Ехали мы на сборный пункт обычным рейсовым автобусом. В тот ранний час он был полон — ехали такие же, как я, призывники, ну и «сопровождающие лица» — родители и приятели. Было весело, даже слишком. Особенно выделялся поддатый бугай типа «семь на восемь»; обхватив лапищей свою миниатюрную бабушку, он горько рыдал, бормоча:

— Бабуля, милая! Не увижу я тебя, чую сердцем! — И вытирал сопли о бабкин платок. Бабулька тоже хлюпала носом и гладила внучка по буйной головушке. Я, правда, не очень понял, отчего этот бугай сердцем чуял, что бабульку не увидит. Старушка была на вид еще очень здоровенькая. Если же бугай насчет себя сомневался, то мне показалось, что его только водородная бомба сможет пришибить, да и то прямым попаданием…
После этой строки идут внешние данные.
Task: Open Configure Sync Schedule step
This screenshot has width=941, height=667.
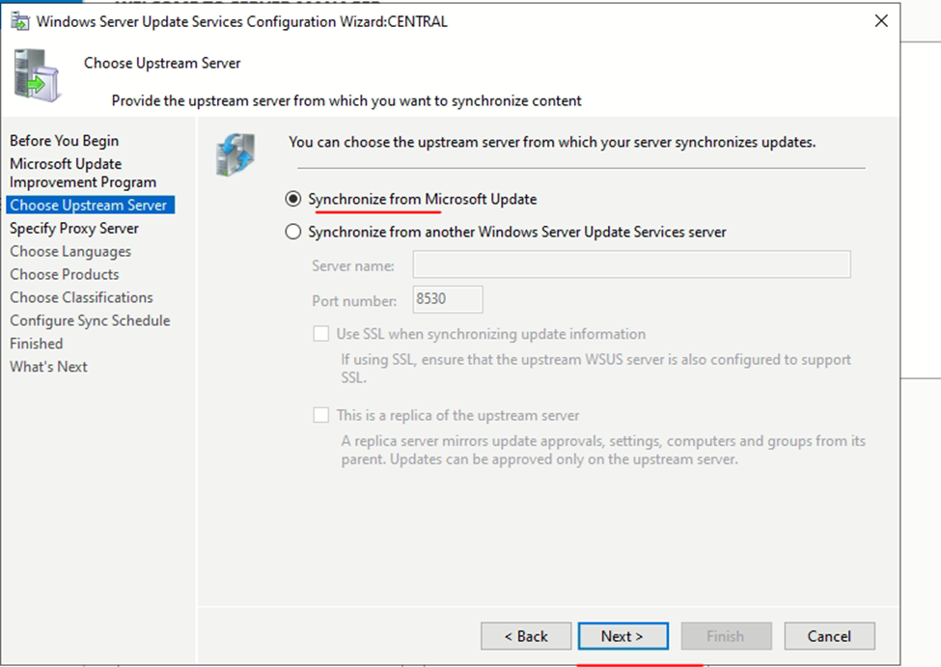Action: pos(90,320)
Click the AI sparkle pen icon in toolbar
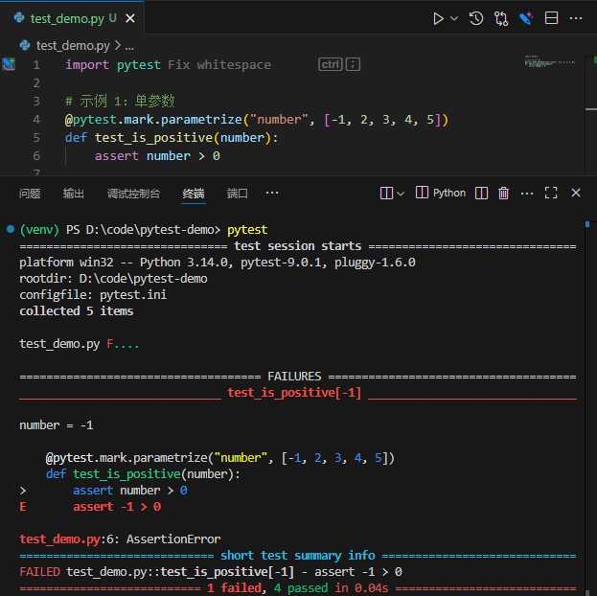The height and width of the screenshot is (596, 597). pyautogui.click(x=526, y=18)
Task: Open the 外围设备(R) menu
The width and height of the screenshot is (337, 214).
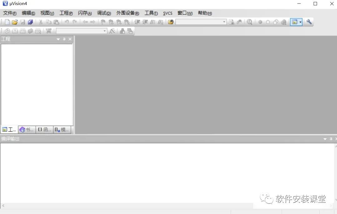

Все передние кресла были заняты какой-то большой компанией, где были и старые, и молодые, и годные к строевой службе. Верховодил в этой команде моложавый дед в распахнутом пальто, с залихватским седым чубом и потертой, может быть, еще фронтовой гармошкой. Под пальто у него чернела матросская форменка, а на ней сверкал целый иконостас орденов, медалей и значков. Дед завершал седьмой десяток, а то и на восьмой перелез, но он пел. Пел так отчаянно, весело, с такой яростью и надрывом, что хотелось поорать вместе с ним. Он громыхал одну за одной песни, да какие! «Варяг», «Марш Буденного», «Катюшу», «Гремя броней, сверкая блеском стали», «Кличут трубы молодого казака», «Распрягайте, хлопцы, коней!» и еще целую кучу знакомых, незнакомых и забытых песен. Терпеть не могу, когда говорят, что в этих песнях было много обмана и вранья! Песня — не научная статья, она не для разума, а для души. И если народ ее пел, считал своей, любил ее, она должна звучать. И неважно, что в ней пелось про Сталина, Ворошилова и Буденного…
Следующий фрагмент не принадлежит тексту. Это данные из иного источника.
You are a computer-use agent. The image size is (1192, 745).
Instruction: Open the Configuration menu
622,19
Первое время деда пытались перебрякать несколько гитар, но им было нечего ловить. Даже пара кассетников, заряженных Челентано и брейком, заткнулась. Дедовская команда орала так, что в автобусе вибрировали стекла. Видимо, не только мне захотелось присоединиться к ним. Бугай, обревевший всю свою бабушку-старушку, вытер сопли, приободрился и заорал от души, на удивление точно угодив в мелодию:

Пусть знает враг, укрывшийся в засаде:

Мы начеку, мы за врагом следим!

Чужой земли мы не хотим ни пяди, Но и своей — вершка не отдадим!

Я тоже стал подпевать, хотя мамулька, кажется, пыталась сделать мне замечание. Пели все, это было что-то вроде общего душевного порыва. Под такой настрой впору было ходить в атаку или на таран…
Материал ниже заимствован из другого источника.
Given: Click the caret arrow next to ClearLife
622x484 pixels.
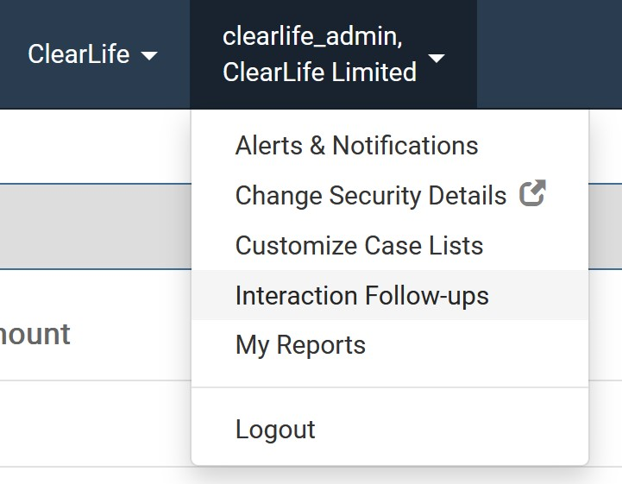Looking at the screenshot, I should click(x=149, y=55).
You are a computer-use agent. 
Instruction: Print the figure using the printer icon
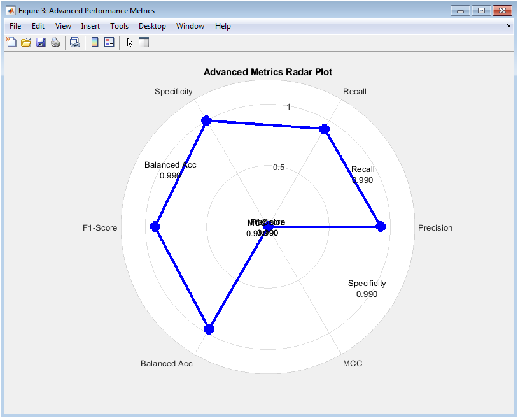55,43
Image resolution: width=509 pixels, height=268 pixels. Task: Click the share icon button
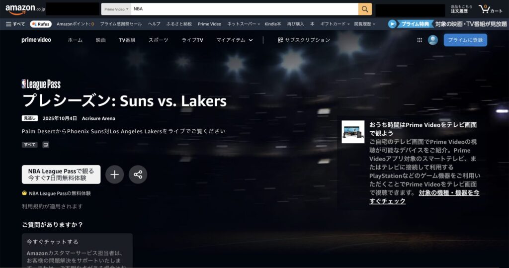[x=138, y=175]
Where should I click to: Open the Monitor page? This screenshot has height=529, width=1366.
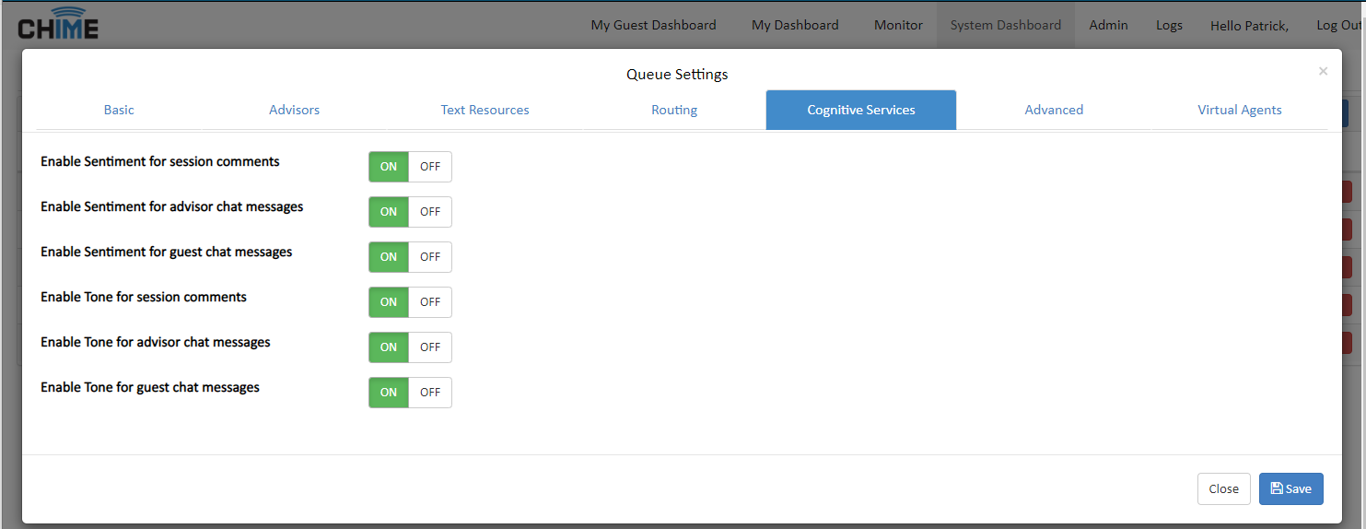[898, 25]
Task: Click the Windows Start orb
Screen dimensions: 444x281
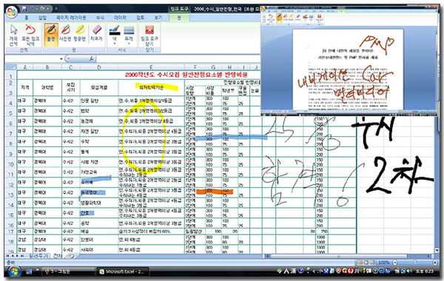Action: tap(14, 271)
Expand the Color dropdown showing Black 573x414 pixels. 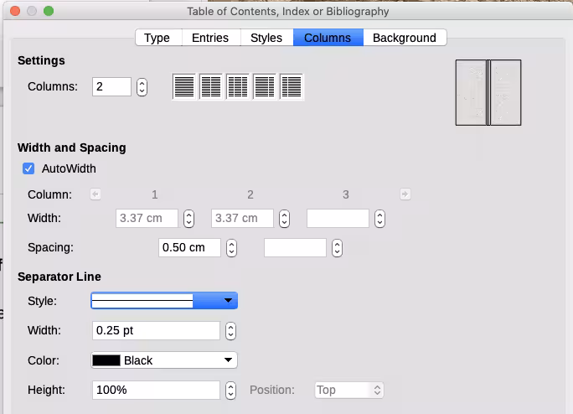(164, 360)
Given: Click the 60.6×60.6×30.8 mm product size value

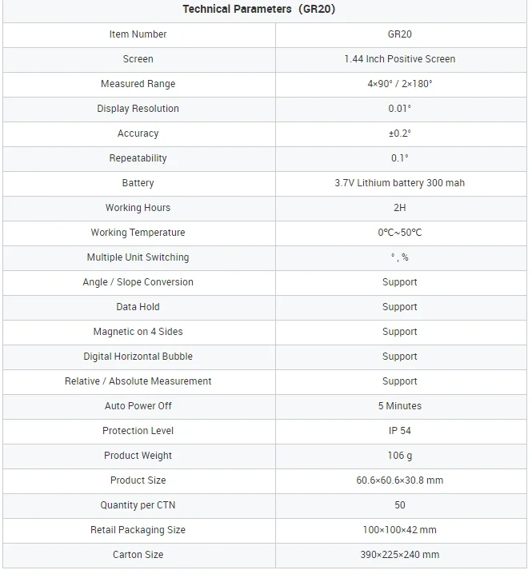Looking at the screenshot, I should 399,480.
Но мы просто вылезли у ворот небольшого московского стадиончика, где было

уже несколько десятков человек. Когда все призывники и провожающие вывалились из автобуса, он оказался почти пустым…

Дедовская компания и у ворот тоже не унималась. Пели и плясали, орали частушки, даже неприличные; гитары уже подстроились под гармошку, кто-то целовался, мамаши поплакивали, отцы посмеивались, народ все подваливал и подваливал, и гвалт стоял неимоверный.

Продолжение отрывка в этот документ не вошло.